How could he explain that all the small things he witnessed on a daily basis were building to something bigger he couldn't yet name? The behavior of certain angels had been very odd as of late; there was talk of the Seals that hadn't been mentioned in millennia; Michael was watching earth when he usually didn't give two shits about it; the Slayer just "happened" to find a way into the barracks… The list went on and on and Balthazar couldn't figure out what it all meant, let alone explain it to Cassie. Instead, he fell back on the tried and true reasoning - one that might not work on some angels anymore, but he knew would work on foolish, loyal Castiel.

"Father is not blind to what goes on."

Castiel's still rolling energy stilled, the fight seeping out of him and the building resuming its normal shape.

"You think Father planned this?"

"What Father plans is beyond me," Balthazar said, fighting to keep the bitterness out of his voice. "And you."
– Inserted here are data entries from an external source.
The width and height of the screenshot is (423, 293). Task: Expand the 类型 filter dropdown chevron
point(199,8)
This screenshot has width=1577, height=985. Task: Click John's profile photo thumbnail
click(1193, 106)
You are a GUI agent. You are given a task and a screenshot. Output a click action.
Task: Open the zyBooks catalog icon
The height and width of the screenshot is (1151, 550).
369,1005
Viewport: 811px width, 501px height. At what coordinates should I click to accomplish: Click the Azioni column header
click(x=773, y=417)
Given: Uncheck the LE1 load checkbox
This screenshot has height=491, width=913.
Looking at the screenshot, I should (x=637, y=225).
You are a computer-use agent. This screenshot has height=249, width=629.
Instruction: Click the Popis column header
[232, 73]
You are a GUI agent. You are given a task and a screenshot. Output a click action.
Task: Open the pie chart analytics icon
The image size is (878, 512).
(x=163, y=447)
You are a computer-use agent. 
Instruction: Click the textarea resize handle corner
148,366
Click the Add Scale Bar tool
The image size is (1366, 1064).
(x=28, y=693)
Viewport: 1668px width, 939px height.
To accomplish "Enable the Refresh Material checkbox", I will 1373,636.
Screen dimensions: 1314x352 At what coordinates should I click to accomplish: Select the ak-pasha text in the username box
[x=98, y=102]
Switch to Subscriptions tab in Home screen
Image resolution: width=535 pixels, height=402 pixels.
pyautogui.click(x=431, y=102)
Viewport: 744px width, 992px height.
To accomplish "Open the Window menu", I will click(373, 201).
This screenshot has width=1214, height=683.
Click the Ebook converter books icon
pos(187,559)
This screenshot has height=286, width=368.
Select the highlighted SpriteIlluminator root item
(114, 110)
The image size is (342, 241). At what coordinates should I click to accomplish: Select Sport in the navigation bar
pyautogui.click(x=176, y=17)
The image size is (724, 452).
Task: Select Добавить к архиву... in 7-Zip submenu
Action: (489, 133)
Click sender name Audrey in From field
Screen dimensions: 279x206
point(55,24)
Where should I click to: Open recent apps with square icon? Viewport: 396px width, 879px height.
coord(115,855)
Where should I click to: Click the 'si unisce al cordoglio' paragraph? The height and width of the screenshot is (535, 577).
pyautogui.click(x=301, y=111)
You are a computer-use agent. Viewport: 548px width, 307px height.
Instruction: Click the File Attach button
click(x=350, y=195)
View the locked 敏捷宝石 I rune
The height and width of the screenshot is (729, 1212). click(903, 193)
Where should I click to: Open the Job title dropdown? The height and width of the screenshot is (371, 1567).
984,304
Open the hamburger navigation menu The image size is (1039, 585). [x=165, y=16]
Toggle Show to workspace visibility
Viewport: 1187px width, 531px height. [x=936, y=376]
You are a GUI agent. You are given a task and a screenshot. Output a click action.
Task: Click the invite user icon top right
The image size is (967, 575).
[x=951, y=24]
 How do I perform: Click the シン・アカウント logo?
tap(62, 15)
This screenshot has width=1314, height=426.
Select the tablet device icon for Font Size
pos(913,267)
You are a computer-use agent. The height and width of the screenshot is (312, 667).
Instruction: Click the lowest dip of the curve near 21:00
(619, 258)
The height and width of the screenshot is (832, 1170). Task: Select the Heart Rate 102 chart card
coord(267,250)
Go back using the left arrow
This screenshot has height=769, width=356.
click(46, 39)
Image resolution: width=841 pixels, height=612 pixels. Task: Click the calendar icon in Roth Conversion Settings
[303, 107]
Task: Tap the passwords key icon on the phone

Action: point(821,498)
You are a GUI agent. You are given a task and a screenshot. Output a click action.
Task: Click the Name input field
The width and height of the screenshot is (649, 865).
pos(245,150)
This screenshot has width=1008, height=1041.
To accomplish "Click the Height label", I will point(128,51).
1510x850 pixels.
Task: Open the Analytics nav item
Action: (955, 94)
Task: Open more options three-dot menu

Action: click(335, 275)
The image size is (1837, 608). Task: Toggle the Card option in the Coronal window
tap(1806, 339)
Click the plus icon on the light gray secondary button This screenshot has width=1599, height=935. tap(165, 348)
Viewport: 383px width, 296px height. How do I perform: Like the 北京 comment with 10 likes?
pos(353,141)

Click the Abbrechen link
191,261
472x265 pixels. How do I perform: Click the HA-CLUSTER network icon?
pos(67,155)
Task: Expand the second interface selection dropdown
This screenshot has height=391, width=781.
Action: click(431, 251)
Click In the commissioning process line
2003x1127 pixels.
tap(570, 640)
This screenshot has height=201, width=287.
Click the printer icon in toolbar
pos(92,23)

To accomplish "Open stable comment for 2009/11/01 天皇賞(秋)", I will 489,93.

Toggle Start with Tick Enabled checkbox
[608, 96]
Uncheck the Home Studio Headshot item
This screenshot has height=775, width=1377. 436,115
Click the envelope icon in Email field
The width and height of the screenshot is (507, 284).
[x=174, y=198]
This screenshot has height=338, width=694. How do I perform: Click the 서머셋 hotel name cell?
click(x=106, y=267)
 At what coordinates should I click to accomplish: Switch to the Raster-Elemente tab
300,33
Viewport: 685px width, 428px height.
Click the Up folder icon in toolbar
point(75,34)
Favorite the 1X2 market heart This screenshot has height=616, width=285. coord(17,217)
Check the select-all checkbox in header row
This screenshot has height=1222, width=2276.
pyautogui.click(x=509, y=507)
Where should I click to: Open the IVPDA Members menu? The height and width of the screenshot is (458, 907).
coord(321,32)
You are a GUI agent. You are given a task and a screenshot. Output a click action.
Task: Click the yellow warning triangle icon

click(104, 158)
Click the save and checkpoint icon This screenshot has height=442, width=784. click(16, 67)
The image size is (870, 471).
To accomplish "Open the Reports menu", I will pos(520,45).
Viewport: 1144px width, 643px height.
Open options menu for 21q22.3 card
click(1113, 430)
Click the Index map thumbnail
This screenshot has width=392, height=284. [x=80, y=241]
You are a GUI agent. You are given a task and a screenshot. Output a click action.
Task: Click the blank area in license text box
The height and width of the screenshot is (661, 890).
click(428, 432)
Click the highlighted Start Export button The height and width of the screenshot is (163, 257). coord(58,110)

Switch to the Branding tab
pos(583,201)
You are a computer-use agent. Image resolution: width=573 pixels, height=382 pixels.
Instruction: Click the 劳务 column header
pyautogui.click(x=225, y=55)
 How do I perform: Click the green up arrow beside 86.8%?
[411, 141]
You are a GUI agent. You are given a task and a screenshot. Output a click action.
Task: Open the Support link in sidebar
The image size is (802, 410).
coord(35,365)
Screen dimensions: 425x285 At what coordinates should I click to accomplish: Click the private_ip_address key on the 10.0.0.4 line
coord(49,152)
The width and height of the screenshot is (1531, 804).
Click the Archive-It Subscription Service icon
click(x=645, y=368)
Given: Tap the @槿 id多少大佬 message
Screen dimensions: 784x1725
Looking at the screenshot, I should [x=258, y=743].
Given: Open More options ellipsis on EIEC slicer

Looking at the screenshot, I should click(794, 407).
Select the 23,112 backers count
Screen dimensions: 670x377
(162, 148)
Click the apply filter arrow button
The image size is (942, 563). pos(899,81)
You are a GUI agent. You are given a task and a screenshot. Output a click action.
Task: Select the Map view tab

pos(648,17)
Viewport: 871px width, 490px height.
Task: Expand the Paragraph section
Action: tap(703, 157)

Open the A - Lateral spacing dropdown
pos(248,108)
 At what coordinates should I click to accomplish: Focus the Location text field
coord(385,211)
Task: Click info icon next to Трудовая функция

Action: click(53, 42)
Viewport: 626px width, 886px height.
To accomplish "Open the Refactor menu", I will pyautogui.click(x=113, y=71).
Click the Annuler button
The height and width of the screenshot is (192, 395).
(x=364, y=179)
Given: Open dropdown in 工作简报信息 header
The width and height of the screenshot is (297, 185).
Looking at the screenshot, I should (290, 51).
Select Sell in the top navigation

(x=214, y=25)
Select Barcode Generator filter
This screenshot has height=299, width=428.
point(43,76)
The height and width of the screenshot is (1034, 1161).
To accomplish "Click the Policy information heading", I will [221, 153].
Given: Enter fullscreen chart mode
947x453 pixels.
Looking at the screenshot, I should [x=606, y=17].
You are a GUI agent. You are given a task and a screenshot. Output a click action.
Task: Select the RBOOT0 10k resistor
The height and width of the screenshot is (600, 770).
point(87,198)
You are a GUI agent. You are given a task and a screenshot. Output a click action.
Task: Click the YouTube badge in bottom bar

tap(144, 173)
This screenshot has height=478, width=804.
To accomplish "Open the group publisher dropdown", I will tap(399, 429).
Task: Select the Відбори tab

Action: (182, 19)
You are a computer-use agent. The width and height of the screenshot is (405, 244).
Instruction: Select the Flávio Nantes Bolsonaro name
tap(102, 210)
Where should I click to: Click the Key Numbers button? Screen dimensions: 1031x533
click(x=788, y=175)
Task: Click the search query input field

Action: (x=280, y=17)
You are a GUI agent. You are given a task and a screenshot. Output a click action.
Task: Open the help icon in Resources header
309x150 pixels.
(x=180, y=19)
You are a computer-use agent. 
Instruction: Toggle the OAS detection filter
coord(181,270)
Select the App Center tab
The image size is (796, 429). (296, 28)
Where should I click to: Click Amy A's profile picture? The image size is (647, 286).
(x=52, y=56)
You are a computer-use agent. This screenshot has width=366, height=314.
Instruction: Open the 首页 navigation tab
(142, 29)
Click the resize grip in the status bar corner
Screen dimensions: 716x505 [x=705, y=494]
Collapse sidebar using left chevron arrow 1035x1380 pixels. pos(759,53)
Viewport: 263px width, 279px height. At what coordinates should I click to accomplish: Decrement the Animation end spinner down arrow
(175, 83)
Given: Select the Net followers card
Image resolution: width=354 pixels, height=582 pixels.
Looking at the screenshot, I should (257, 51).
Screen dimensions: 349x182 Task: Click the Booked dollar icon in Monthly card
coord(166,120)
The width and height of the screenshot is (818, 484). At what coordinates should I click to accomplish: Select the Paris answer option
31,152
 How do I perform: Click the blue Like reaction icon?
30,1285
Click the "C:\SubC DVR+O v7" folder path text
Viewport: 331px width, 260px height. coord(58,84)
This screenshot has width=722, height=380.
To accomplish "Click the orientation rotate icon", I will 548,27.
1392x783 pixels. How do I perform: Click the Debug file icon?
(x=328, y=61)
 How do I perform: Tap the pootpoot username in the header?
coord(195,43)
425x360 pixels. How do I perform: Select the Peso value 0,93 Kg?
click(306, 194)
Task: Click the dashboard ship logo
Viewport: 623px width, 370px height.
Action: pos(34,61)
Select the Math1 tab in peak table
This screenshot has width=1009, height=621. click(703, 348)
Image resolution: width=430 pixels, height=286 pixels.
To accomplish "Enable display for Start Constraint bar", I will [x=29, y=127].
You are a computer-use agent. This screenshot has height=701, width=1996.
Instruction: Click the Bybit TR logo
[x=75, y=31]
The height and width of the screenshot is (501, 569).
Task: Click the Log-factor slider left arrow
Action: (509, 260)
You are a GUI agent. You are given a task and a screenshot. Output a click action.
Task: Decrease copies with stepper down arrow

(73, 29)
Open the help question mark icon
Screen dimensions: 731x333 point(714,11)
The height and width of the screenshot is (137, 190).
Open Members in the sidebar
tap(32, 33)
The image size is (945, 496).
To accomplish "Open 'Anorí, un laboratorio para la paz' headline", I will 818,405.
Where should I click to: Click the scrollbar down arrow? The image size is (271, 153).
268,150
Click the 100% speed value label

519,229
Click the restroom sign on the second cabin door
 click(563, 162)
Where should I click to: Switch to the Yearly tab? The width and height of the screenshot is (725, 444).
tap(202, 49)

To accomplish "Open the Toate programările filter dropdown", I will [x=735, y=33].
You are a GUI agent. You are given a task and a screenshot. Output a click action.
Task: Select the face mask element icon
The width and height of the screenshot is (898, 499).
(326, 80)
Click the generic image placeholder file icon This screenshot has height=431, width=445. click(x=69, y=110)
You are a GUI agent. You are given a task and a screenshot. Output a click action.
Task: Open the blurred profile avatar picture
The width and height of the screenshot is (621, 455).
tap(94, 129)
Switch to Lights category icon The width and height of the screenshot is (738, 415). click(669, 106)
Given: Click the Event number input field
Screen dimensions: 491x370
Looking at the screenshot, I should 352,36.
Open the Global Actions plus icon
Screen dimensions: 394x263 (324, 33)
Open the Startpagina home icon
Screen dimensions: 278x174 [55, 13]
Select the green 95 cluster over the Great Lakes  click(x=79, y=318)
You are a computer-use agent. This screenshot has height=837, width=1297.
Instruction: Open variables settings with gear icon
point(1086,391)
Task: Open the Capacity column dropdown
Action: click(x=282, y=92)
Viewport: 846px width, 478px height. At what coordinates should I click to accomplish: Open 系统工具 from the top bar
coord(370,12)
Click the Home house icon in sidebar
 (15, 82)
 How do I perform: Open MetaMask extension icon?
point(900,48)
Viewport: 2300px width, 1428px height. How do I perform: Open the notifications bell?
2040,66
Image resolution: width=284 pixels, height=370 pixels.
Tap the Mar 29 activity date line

They were silent for a while before Cassie asked quietly, "Will she be all right?"

That was something Balthazar could answer more definitely.

"You know the answer to that even better than I do, Cassie."

And he bumped him lightly, like he'd seen the two do in the past.


Not much later Balthazar watched as Cassie was chosen to retrieve the Righteous Man from Hell, and he finally felt the pieces falling in place. There were better warriors, those more familiar with the layout of hell, those more familiar with humans - but that's not what they were looking for. They wanted someone who lacked all of these things and was nothing more than a good little soldier, one that would follow the rules. So, Balthazar bit his tongue and decided to watch the fireworks play out. Because whoever chose little Cassie for this mission (and it wasn't dear old dad, he was sure - or maybe it was in some backwards way, because that would be so him) were making the same mistake Balthazar had made - assuming Castiel was a fool.

No one knew about the lost little Slayer that had found her way into Cassie's heart, or the influence she'd left on him. Maybe Cassie himself didn't realize it yet. But, deep inside, it was there, Balthazar was sure. And when he needed it most, Castiel would find that strength she'd left him.